Sydney Monorail - a Photo Essay
photos and commentary by Kim Pedersen
Editor's Note: After 25 years, the Sydney Monorail closed on June 30, 2013. The 3.6-kilometer loop peoplemover monorail had been the subject of debate since it opened. During its lifetime it was mostly ridden by tourists, but the final days of the monorail saw a spike in local patronage. Riders clambered for a chance to get a last ride on the iconic Von Roll-built system. The system, like many other Von Roll-built monorails, was plagued with technical problems since opening. Sources with firsthand knowledge have told The Monorail Society that the operator company also did a less than stellar job maintaining Sydney Monorail.
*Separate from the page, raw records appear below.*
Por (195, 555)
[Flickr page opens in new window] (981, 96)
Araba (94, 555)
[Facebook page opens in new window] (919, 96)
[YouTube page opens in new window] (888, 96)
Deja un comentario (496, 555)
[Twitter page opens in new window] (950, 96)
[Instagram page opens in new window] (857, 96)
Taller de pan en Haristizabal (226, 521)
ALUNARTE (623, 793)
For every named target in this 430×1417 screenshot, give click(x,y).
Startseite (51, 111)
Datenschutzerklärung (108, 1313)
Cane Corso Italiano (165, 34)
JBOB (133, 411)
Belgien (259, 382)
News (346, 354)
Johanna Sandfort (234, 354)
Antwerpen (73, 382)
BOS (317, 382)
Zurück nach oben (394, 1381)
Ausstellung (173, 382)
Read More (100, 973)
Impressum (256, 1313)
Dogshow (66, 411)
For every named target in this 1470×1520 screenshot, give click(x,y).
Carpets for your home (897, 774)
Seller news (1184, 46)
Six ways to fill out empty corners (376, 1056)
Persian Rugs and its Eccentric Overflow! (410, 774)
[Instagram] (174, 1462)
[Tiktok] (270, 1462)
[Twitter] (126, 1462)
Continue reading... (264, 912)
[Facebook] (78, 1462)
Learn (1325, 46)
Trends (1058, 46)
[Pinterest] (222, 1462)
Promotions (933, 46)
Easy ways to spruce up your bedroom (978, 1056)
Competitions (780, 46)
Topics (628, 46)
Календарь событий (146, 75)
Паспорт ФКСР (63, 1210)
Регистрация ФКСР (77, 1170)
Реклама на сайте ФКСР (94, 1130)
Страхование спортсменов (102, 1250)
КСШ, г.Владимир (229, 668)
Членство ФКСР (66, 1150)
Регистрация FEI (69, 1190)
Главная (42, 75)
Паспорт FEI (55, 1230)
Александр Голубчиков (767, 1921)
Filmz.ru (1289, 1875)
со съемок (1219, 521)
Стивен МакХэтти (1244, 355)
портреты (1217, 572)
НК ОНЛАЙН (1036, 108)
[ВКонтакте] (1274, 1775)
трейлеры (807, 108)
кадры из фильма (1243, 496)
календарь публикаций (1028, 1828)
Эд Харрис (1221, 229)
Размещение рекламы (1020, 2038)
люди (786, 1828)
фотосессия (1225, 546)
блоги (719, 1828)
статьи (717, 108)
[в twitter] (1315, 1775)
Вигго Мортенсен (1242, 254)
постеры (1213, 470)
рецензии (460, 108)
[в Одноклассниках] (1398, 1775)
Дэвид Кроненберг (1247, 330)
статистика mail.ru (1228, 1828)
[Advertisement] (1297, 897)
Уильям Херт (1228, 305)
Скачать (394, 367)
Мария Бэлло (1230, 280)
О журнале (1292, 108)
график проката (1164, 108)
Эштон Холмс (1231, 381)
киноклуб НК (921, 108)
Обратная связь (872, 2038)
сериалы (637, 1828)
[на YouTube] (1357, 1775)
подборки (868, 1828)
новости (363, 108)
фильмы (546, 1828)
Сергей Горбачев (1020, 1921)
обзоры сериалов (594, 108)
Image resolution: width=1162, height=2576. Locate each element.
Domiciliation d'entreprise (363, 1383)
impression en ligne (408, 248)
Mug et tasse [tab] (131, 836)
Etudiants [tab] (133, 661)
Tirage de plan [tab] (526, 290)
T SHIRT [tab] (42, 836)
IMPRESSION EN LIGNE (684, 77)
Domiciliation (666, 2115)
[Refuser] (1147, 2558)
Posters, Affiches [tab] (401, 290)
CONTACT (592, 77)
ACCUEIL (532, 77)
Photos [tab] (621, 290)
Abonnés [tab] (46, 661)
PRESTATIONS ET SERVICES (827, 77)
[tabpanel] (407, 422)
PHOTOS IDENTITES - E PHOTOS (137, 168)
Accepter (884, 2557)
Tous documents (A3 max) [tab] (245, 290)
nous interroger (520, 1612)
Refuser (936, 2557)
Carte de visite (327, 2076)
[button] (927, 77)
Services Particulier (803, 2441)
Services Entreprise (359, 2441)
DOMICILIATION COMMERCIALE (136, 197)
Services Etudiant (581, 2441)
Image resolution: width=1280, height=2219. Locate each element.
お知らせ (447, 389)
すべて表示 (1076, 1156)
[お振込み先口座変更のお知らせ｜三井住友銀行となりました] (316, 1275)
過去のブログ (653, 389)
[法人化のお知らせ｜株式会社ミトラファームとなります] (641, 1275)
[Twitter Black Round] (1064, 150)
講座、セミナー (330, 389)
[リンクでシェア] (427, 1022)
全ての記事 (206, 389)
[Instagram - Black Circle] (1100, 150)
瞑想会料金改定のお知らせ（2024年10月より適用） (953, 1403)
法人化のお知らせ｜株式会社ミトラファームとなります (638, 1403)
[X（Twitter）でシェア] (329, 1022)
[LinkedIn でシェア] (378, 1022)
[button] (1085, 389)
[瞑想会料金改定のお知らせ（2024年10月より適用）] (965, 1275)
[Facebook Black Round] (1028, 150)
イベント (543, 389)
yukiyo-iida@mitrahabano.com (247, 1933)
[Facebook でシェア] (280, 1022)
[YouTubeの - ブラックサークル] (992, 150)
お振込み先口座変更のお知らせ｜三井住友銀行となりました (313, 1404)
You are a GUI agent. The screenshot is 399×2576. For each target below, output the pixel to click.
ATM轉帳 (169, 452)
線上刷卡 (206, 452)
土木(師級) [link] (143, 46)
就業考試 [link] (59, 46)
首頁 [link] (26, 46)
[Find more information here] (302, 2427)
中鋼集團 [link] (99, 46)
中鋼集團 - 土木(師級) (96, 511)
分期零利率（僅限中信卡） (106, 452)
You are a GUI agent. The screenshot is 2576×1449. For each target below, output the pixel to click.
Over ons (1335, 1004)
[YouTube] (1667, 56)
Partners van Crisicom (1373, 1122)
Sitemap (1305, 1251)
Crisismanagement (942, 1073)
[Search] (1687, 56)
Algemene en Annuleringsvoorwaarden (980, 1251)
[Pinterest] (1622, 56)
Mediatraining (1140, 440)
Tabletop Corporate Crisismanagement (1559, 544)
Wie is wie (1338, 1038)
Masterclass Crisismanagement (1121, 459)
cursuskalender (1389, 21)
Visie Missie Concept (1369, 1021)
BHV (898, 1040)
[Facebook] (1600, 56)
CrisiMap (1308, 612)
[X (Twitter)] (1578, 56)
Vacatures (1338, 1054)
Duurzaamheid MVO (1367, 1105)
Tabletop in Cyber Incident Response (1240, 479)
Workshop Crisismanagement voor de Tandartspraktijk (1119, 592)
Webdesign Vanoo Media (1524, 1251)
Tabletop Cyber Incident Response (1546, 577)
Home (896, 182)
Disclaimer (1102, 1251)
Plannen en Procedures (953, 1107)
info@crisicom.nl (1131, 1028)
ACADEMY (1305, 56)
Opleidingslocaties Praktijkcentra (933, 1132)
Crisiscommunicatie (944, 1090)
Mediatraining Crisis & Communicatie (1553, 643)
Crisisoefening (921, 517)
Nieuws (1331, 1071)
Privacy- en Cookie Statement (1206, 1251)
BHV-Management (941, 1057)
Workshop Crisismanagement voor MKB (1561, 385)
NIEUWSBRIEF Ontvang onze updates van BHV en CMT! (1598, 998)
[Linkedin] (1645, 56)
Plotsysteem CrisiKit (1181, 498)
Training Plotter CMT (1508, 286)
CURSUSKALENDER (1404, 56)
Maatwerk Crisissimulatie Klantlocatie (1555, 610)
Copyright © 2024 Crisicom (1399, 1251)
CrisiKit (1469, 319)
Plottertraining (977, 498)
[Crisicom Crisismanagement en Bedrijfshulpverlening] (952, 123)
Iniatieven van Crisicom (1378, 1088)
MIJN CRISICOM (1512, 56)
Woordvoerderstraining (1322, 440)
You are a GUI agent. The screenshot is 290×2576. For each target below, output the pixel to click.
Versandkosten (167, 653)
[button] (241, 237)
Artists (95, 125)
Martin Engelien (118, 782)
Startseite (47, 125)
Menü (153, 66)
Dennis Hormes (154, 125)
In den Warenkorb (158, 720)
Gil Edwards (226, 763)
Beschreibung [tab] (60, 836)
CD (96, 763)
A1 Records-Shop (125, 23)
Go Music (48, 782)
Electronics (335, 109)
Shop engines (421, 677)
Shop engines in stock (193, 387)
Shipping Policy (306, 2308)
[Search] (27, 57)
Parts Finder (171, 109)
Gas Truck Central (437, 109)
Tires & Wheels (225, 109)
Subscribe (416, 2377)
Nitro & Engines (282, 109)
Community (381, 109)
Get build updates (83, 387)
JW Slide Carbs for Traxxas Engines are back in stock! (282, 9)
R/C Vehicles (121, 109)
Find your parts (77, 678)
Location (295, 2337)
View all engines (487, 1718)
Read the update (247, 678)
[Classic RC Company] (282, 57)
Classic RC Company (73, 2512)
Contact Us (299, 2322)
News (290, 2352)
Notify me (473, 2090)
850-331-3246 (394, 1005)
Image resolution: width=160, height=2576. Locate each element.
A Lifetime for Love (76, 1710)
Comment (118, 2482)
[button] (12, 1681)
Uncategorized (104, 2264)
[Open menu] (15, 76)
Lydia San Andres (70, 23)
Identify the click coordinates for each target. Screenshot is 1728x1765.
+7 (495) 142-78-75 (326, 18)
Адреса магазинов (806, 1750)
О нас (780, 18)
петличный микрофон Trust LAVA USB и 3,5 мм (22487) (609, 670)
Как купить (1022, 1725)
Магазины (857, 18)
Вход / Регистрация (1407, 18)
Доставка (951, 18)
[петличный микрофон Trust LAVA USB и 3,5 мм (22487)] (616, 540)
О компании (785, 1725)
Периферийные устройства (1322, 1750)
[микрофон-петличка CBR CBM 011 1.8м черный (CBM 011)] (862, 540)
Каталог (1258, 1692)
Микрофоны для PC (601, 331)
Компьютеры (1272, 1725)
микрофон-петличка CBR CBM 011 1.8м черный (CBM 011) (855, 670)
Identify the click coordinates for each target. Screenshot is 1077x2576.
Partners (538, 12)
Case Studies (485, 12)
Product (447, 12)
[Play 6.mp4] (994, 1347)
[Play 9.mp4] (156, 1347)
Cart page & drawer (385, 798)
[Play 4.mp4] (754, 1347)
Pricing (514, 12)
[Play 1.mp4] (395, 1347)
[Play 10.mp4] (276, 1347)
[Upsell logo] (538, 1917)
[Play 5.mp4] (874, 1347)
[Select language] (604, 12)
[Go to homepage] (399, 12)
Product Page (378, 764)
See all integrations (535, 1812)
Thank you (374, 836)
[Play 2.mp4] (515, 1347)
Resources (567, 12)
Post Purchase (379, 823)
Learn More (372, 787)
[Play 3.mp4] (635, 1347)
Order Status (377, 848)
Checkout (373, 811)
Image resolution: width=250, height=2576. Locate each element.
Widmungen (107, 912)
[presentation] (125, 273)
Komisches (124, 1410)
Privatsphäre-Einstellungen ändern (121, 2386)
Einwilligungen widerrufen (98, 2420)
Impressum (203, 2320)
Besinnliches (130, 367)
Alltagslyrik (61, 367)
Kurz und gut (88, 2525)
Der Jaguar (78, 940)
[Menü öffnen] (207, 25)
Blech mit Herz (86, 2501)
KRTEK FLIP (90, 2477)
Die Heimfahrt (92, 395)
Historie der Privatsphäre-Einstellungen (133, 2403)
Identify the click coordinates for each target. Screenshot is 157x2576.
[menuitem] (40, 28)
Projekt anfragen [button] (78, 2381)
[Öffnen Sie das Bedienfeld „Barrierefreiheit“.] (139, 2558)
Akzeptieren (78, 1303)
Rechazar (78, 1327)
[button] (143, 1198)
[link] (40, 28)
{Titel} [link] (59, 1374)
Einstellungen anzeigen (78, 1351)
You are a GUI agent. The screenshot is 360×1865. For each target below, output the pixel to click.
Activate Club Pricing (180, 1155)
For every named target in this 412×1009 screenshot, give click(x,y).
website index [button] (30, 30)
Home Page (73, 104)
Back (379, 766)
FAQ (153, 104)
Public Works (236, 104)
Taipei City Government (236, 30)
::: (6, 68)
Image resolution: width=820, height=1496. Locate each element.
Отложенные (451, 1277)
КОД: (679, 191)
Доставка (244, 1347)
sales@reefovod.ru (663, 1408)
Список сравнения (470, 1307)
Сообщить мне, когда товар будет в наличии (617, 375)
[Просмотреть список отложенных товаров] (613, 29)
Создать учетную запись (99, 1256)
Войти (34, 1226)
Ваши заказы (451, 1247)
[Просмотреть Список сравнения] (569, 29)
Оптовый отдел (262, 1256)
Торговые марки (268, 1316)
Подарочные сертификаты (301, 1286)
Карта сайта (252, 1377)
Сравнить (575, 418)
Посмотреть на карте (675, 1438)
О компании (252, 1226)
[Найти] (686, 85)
Welcome to Sydney, Australia. Sydney is the most populous city in Australia. It's known for its iconic Sydney Harbour Bridge, Sydney Opera House, and amongst we monorailists, one of the most photogenic urban monorails in the world. If you compare the above picture with the map below, you'll see that we are looking down on much of the Sydney Monorail route. That big white-roofed building in the foreground is the Sydney Exhibition Centre. In the distance it's possible to spot the Sydney Harbour Bridge, and to the right of it, the jagged-edged Sydney Opera House.
The monorail is a single-line loop, which somewhat limits its usefullness as peoplemover. The flaw of a single line peoplemover loops can be explained with the above map. If you were to get on the monorail at City Centre and ride it down to Darling Park, it's a relatively short ride. If you want to return from Darling Park back to City Centre, you would then be forced to ride the rest of the entire loop and stop at six stations along the way. That's no problem for monorailists that enjoy the ride, as a complete loop ride is still less than 15 minutes, but perhaps an unwelcome time addition for locals interested in the quickest transport during their lunch break. The Sydney Monorail still does provide a valuable transit link between popular destinations in and near downtown, and a full loop ride is a wonderful way to take in the sights of the city. It carries around four million passengers each year. As we take our tour, I recommend using the above map to keep track of where we are.
One of the great things about riding a monorail is the view from above. I like 'the view from above' in other ways too, whether it's an airplane, on a mountain or way up in a tower. To get a better view of Sydney, my family and I zipped up to the top of Sydney Tower. You'll see several images taken from up there in this essay. This one illustrates the main function of the Sydney Monorail, which is to connect downtown (bottom), with Darling Harbour (top). Darling Harbour is a giant redevelopment area of what was once a derelict part of Sydney's commercial port. In the 1980s it was redeveloped as a pedestrian and tourist precinct. The Sydney Monorail was built by Von Roll Monorail of Switzerland and opened in July of 1988.
As I like to do in our photo essays, we'll follow the track in our tour. We start at City Centre, where the monorail station is built into the building. I love stations like this, but there really aren't that many of them. Since Sydney Monorail is a 3.6 kilometer loop, we will return to this spot!
Like many cities, Sydney is filled with contrasts in architecture and style. The modern look of the totally automated monorail arguably blends in well with old and new buildings alike. We're on Market Street heading towards the harbour, the ornate building behind the train is QVB (Queen Victoria Building-1898). Shoppers, be sure to check it out!
Here's our first look at Sydney Tower, as seen on one of the most creative aspects of the Sydney Monorail. To appease NIMBYs that didn't like the idea of 'ugly' monorail structure in their downtown (some continue to whine and moan about it), the designers of the system added marbled pylon supports with mirrored supports in so-called sensitive areas. They look fantastic and did not add much to the final cost of the system. The system was designed and built in a record 26 months.
Here's your classic Kodak Photo Spot for Sydney Monorail. The track makes a graceful crossing of both Market and Clarence Streets as it descends down a hill towards the harbour. Sydney Tower and the skyline add to the appeal for photographers, yours truly included.